--- Task brief ---
Reproduce verbatim the records beginning with the line containing "coordinates (458, 106)." and continuing through the line containing "center [62, 208].", both lines included.

--- Provided information ---
>>>>
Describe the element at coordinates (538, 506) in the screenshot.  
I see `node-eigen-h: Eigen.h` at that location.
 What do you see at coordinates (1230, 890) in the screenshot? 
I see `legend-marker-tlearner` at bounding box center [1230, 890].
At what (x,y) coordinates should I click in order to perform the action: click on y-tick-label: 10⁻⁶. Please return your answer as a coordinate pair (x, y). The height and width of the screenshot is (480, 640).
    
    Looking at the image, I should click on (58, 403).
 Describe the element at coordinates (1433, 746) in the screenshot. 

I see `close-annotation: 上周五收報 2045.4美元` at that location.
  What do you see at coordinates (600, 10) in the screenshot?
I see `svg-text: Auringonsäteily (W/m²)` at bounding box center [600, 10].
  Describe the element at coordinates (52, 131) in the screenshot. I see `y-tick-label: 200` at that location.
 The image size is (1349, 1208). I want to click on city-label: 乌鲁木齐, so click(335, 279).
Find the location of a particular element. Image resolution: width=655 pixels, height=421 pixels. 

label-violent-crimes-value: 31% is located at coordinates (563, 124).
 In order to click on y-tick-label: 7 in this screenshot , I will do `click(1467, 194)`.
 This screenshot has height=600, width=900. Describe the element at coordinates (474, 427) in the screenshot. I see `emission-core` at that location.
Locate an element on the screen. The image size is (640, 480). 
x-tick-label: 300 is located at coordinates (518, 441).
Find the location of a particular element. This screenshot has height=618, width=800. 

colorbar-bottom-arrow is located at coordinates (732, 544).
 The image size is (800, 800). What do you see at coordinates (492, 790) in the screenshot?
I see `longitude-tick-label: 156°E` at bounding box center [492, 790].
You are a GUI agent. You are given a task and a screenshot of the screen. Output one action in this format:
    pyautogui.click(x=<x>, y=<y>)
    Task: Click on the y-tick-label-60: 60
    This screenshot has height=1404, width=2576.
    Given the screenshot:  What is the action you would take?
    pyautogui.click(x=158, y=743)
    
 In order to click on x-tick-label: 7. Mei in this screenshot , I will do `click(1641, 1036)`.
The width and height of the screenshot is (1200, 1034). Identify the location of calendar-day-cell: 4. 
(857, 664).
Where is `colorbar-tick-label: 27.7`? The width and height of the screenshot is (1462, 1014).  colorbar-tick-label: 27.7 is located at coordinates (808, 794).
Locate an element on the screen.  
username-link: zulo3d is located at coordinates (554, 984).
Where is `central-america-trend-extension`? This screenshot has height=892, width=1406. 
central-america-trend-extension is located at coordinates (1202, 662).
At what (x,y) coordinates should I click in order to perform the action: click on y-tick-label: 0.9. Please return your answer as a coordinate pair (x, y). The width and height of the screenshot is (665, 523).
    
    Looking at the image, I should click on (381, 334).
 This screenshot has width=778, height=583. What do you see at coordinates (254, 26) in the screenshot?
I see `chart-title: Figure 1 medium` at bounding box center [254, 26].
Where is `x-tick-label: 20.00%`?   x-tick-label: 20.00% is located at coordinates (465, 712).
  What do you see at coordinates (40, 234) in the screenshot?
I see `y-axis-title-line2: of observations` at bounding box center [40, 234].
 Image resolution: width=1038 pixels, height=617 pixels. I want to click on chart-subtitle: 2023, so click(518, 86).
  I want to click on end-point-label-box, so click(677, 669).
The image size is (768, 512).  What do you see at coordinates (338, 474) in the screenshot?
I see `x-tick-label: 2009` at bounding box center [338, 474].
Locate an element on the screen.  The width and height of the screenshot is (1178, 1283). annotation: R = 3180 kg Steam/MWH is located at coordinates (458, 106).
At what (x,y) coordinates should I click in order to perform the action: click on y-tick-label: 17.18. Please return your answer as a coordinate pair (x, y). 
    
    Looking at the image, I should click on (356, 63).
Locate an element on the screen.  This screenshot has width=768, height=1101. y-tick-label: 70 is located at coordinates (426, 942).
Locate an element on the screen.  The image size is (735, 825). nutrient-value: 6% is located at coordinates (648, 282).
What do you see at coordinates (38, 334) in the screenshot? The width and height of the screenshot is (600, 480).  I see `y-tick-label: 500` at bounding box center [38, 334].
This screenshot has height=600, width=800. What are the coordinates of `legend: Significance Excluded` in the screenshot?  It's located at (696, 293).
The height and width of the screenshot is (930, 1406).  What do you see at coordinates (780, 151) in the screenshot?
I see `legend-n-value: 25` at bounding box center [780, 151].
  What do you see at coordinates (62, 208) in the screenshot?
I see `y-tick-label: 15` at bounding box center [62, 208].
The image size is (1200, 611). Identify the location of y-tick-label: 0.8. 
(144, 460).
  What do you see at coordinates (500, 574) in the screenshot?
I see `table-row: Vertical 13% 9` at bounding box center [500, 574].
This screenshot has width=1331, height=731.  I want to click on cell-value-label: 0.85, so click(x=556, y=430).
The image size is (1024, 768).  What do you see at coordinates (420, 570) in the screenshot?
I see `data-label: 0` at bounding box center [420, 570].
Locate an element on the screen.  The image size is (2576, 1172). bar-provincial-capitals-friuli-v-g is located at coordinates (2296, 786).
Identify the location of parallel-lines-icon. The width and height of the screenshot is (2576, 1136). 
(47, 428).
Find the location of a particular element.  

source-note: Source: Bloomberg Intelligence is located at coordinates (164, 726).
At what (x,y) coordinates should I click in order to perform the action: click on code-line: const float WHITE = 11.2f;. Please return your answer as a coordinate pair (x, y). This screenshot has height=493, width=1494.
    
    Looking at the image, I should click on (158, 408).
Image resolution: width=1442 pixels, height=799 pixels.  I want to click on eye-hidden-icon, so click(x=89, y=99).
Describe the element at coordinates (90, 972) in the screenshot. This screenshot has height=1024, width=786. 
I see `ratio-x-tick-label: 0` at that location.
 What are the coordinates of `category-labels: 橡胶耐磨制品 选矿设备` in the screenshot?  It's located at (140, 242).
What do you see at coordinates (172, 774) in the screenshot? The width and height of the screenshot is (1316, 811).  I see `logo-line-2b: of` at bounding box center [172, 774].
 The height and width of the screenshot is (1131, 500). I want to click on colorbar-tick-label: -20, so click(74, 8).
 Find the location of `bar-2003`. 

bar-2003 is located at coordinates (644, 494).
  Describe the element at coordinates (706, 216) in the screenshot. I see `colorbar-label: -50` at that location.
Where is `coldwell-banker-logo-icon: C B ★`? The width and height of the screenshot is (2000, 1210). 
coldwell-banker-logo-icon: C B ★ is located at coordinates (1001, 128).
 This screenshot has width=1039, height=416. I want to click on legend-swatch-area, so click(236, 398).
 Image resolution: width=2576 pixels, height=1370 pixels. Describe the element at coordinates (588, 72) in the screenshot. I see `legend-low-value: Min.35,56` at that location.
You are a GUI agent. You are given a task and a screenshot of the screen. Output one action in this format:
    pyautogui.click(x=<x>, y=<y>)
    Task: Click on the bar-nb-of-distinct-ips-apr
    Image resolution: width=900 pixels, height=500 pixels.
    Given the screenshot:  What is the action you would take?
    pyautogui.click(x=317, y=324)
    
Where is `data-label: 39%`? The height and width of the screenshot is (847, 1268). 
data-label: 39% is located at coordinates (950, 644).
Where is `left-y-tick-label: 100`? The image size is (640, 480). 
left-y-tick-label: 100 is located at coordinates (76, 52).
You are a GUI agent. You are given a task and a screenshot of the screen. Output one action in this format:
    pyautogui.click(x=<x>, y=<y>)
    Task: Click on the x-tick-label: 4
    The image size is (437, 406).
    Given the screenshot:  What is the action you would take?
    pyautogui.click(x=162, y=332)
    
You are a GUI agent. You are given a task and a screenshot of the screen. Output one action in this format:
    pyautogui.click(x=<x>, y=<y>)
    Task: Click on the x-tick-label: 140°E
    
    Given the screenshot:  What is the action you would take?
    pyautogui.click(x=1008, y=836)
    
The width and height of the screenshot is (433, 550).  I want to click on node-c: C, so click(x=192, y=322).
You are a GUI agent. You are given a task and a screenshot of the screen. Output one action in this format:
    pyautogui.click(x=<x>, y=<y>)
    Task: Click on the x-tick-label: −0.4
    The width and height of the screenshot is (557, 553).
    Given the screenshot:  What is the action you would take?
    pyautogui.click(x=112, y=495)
<<<<
--- Answer box ---
Locate an element on the screen.  The width and height of the screenshot is (1178, 1283). annotation: R = 3180 kg Steam/MWH is located at coordinates (458, 106).
At what (x,y) coordinates should I click in order to perform the action: click on y-tick-label: 17.18. Please return your answer as a coordinate pair (x, y). 
    
    Looking at the image, I should click on (356, 63).
Locate an element on the screen.  This screenshot has width=768, height=1101. y-tick-label: 70 is located at coordinates (426, 942).
Locate an element on the screen.  The image size is (735, 825). nutrient-value: 6% is located at coordinates (648, 282).
What do you see at coordinates (38, 334) in the screenshot? The width and height of the screenshot is (600, 480).  I see `y-tick-label: 500` at bounding box center [38, 334].
This screenshot has height=600, width=800. What are the coordinates of `legend: Significance Excluded` in the screenshot?  It's located at (696, 293).
The height and width of the screenshot is (930, 1406).  What do you see at coordinates (780, 151) in the screenshot?
I see `legend-n-value: 25` at bounding box center [780, 151].
  What do you see at coordinates (62, 208) in the screenshot?
I see `y-tick-label: 15` at bounding box center [62, 208].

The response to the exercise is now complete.